Python Forum

Full Version: NewsFeed Ready To Use Script
You're currently viewing a stripped down version of our content. View the full version with proper formatting.
Hi,

The reason why I am posting my question here is because of doing research on Google and finding many sources of info that what i want could be done in Python and hoping there is some tool (script) already completed and ready to be used for this. The tool that would be tracking exactly defined URLs all the time while computer is ON with working internet connection.

Please, if you have any suggestion what to do, I would appreciate for a lifetime and would like to politely ask you to please reply.

I have several websites where news are posted daily. In average around 800 feeds per day per one website. Some of those websites DON'T support RSS and when i was trying some free of charge services like TheOldReader, etc I got error message saying that website(s) don't support feeds at all. I really want to get those news that are being posted to my gmail email account IMMEDIATELY (this is the most important!) when they occur. I was trying different website updates delivery services but it didn't work. May i ask what else could i do so i wouldn't need to check every single website every single minute if there is any new post or not? Why did i say minute? Because timing is very important - i must get it as fast as possible. Example of such website is:

https://uk.reuters.com/news/archive/bondsNews
http://www.wallstreetreporter.com/catego...ness-news/
https://www.fxstreet.com/news/latest?q=&...dexPro&p=0
http://www.netdania.com/Products/News/Re...lysis.aspx

and many more. Whenever something new is posted to this exact website and NOT main one uk.reuters.com, I would like to get email message to my gmail with appropriate title and content including redirect link. Immediately in max one second. As I said the main problem is that RSS feed or anything similar is NOT supported by majority of websites i am interested in and wondering what else could be done? There needs to be some way to get update with info about new post to my email address.
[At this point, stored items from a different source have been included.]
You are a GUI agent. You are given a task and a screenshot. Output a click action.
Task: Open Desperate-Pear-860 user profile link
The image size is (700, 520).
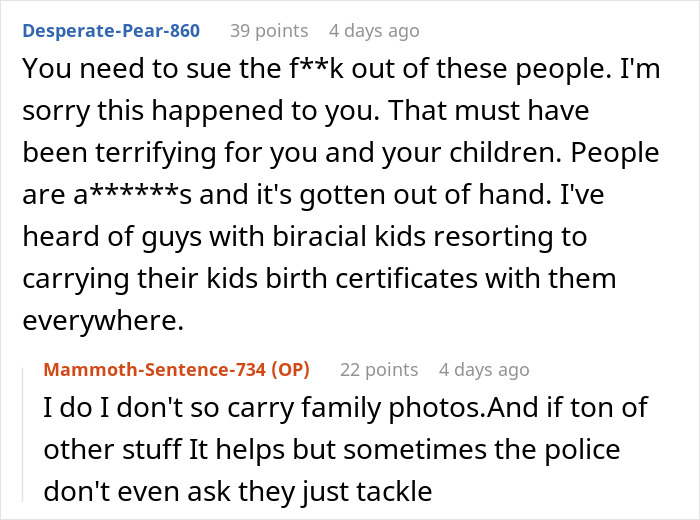click(x=111, y=30)
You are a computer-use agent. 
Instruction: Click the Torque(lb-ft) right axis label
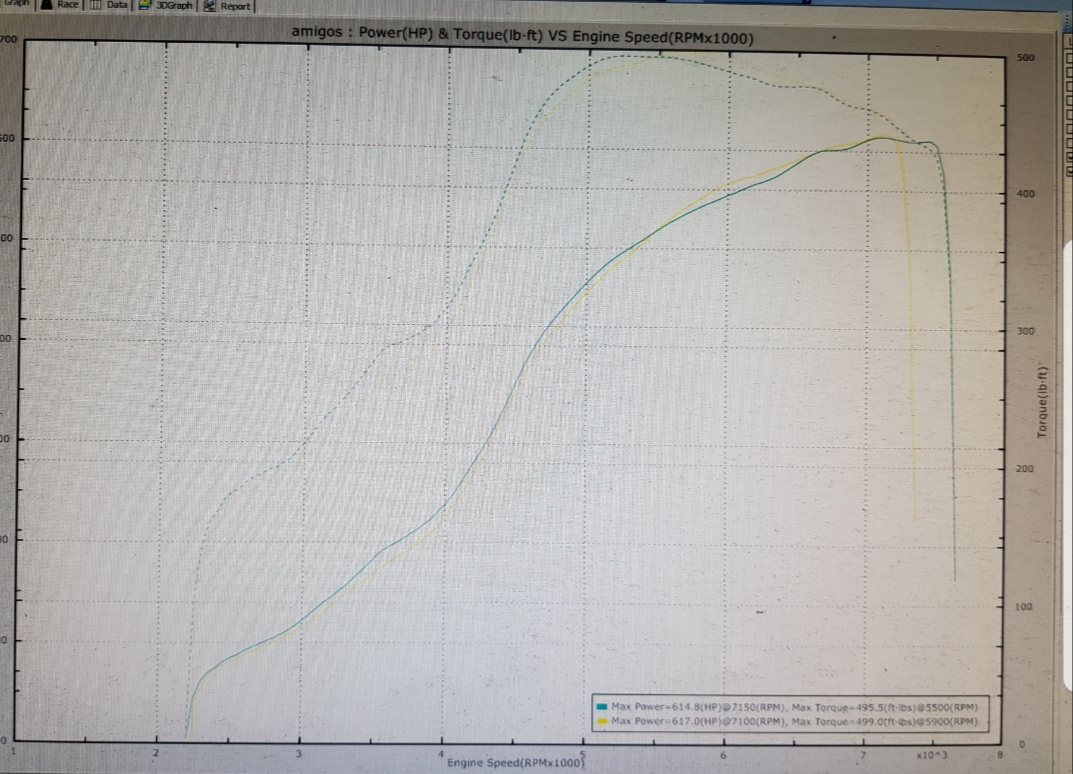coord(1042,400)
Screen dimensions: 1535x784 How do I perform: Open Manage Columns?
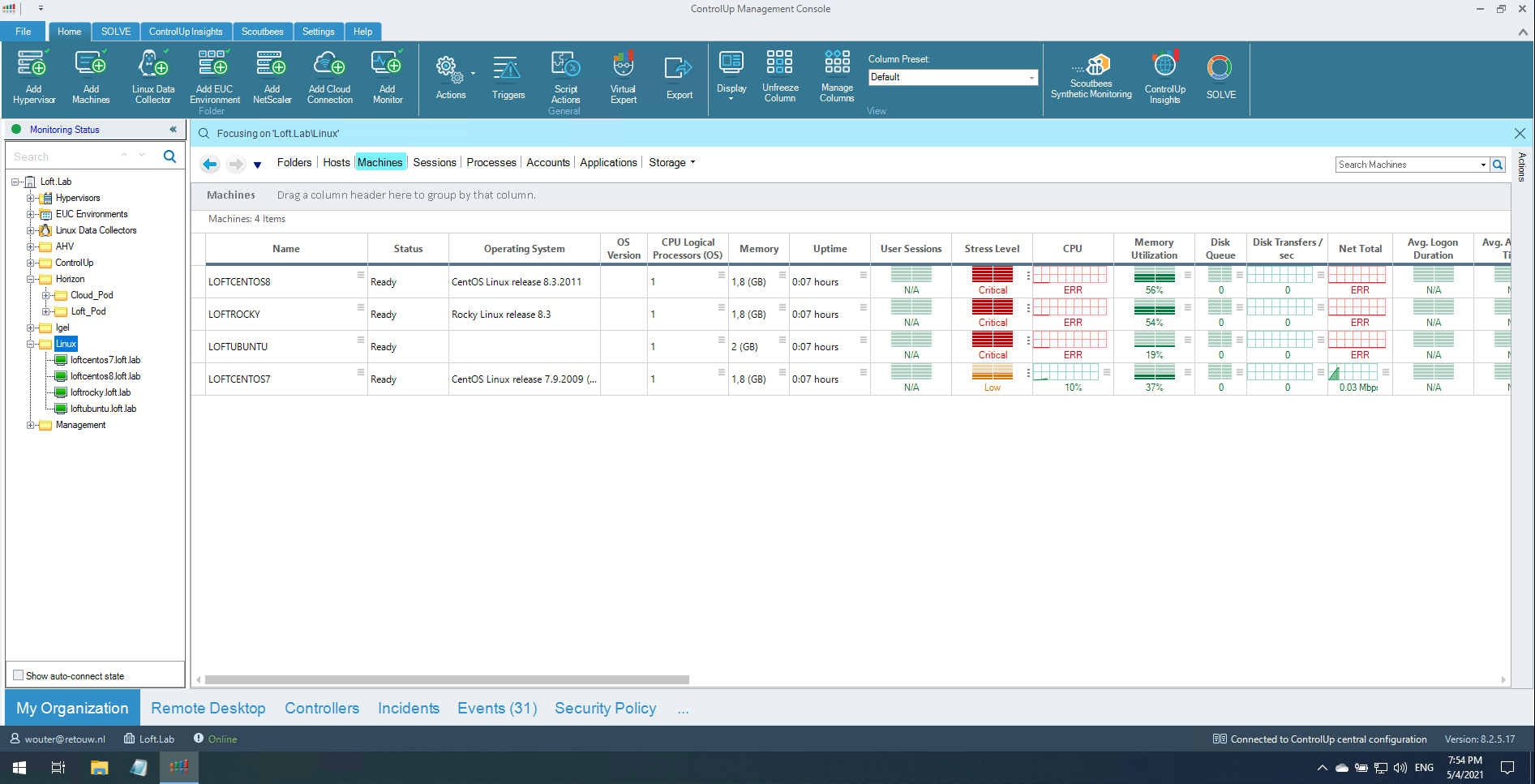tap(836, 75)
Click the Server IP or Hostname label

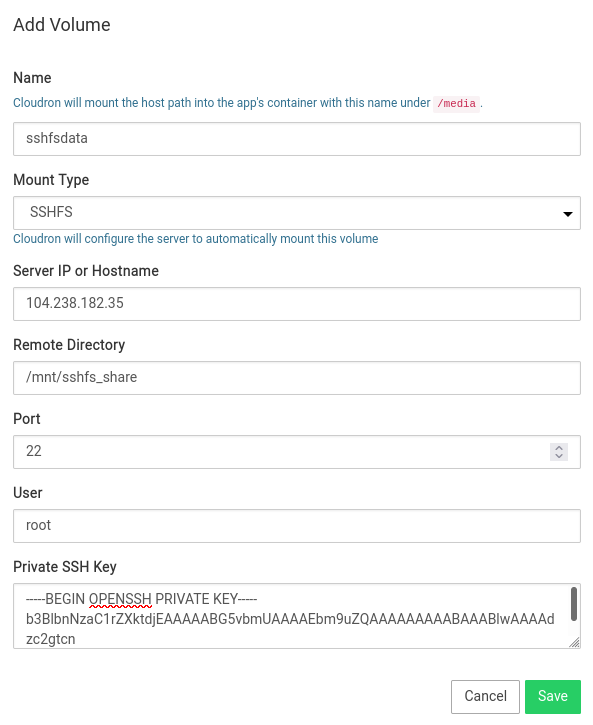(86, 271)
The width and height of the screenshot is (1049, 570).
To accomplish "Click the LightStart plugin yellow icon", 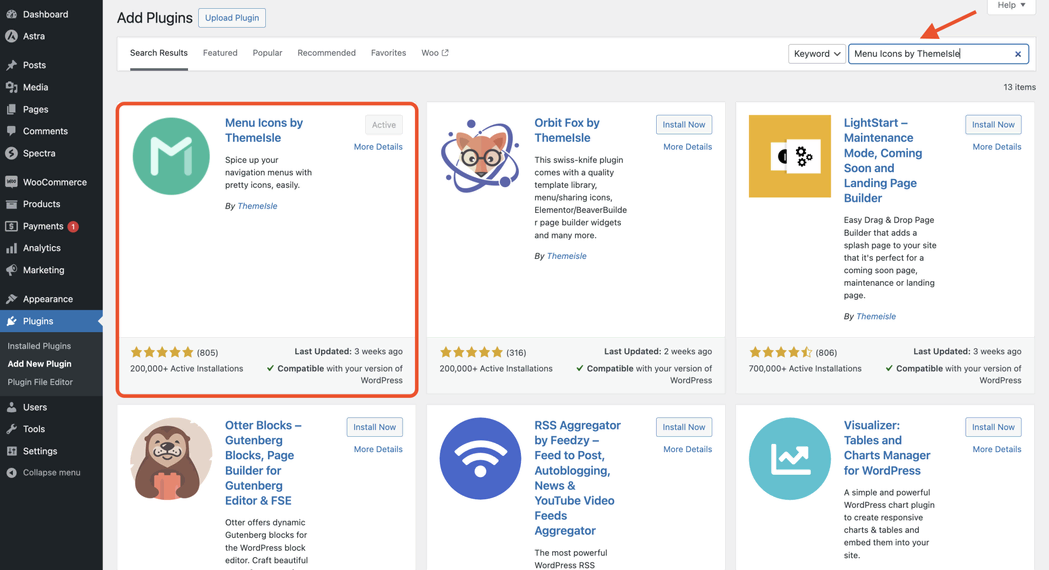I will tap(789, 156).
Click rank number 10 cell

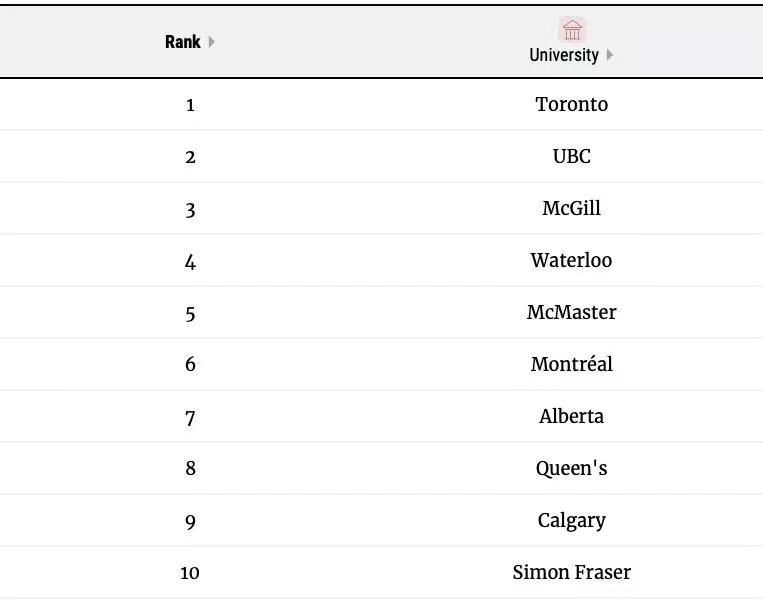tap(190, 573)
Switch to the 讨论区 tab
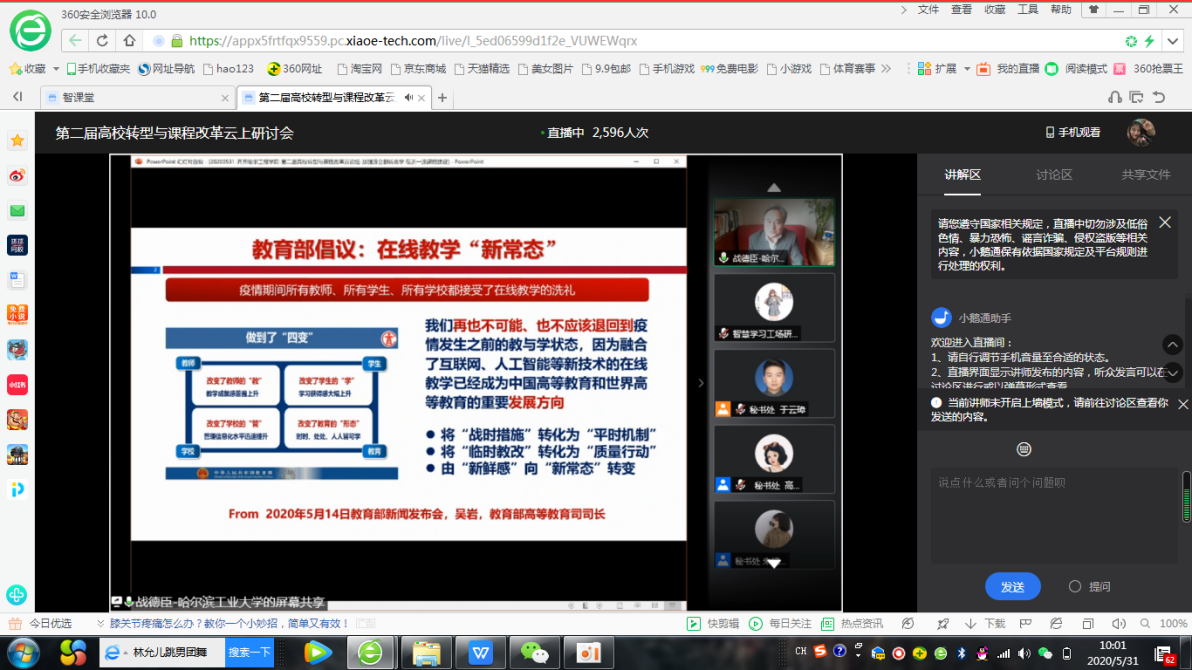The height and width of the screenshot is (670, 1192). coord(1054,174)
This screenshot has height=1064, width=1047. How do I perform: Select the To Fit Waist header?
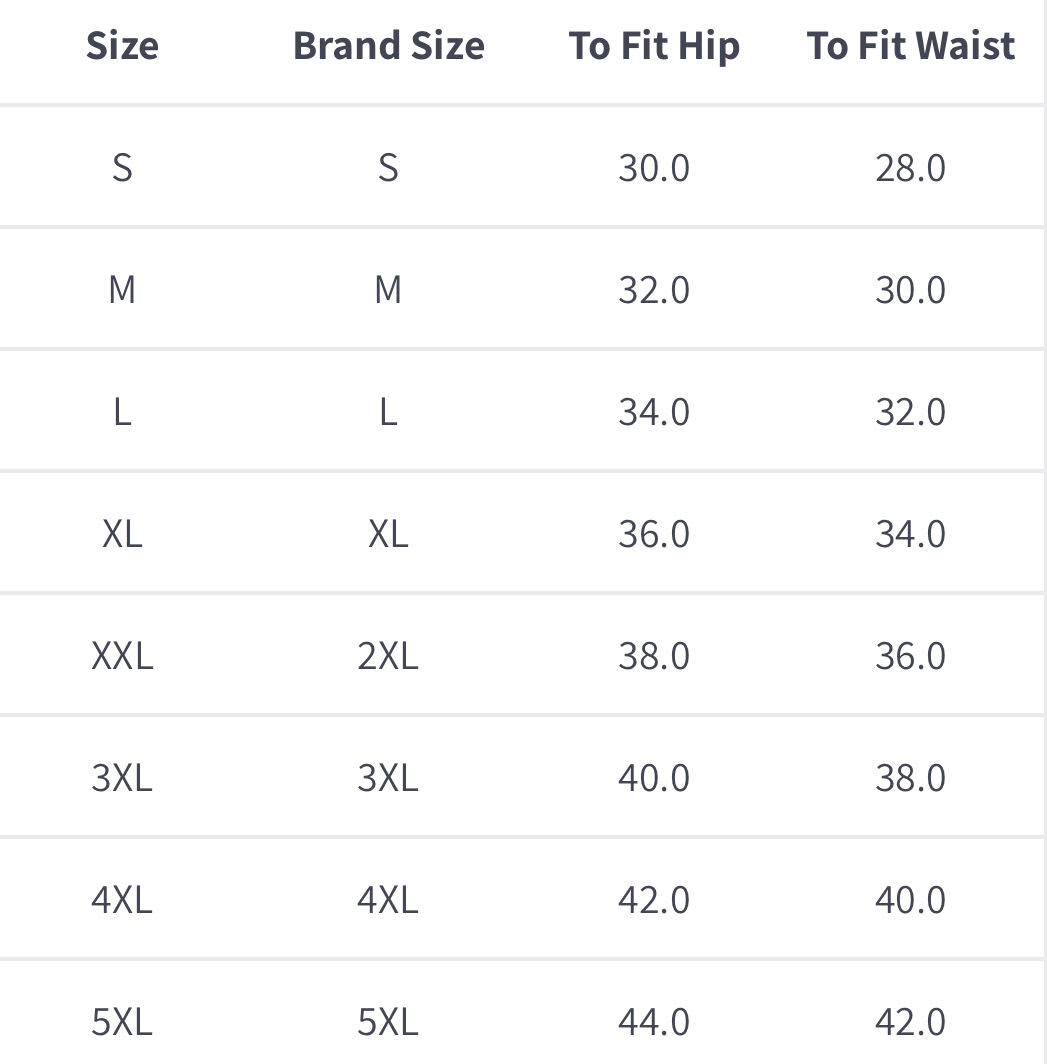tap(910, 46)
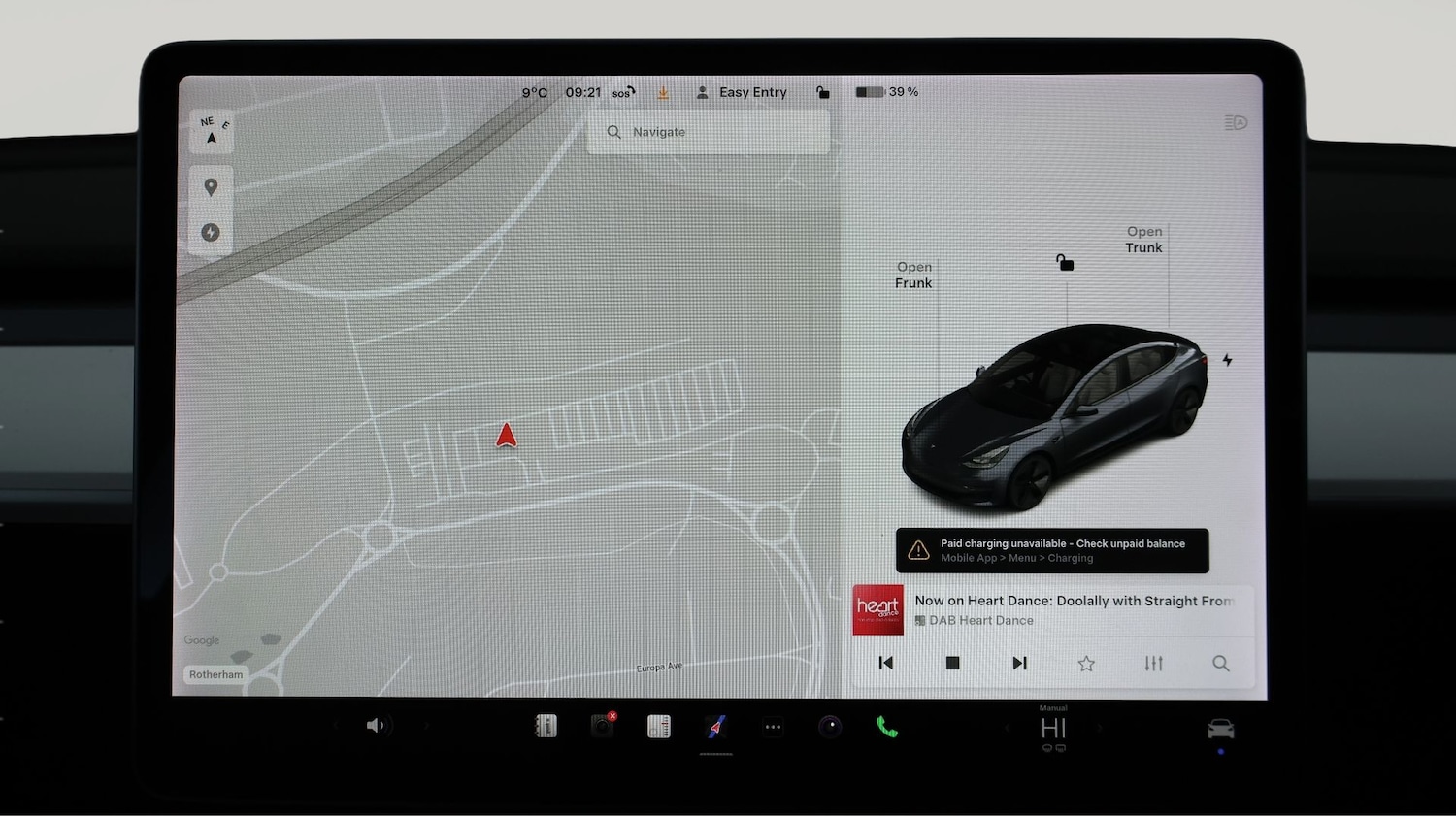1456x816 pixels.
Task: Tap the location pin icon on map sidebar
Action: 211,187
I tried many websites changes tracking services such as:

https://visualping.io

But there are several problems. I am unable to afford paid service (otherwise i would had hired developer before making this message). Even if few services I found are free of charge, they don't deliver the alert about new news posts immediately via email. Another possible problem is that they have quantity limit of alerts for new posts. Also tried the famous free service called TheOldReader but when i added URL, i got error message saying that either no feeds are there or that news feeds are not supported.

Could anyone please tell me where can i get such script - already completed, ready to be used with defining wanted URLs? It is important that exact webpage (including multiple pages if any) is tracked and alerted instead of entire website. Example if i define, one of URLs as www.website.com/page1 then this exact URL must be tracked and news about new posts alerted via email and NOT www.website.com

I believe and hope that such tool (script) already exist, just asking for help please where could i find it? Would love to hire developer but my financial budget is close to zero and wouldn't be able to pay the development work.

Thank you in advance.
Moved to general coding help, since the completed scripts section is for already-completed scripts, not requests.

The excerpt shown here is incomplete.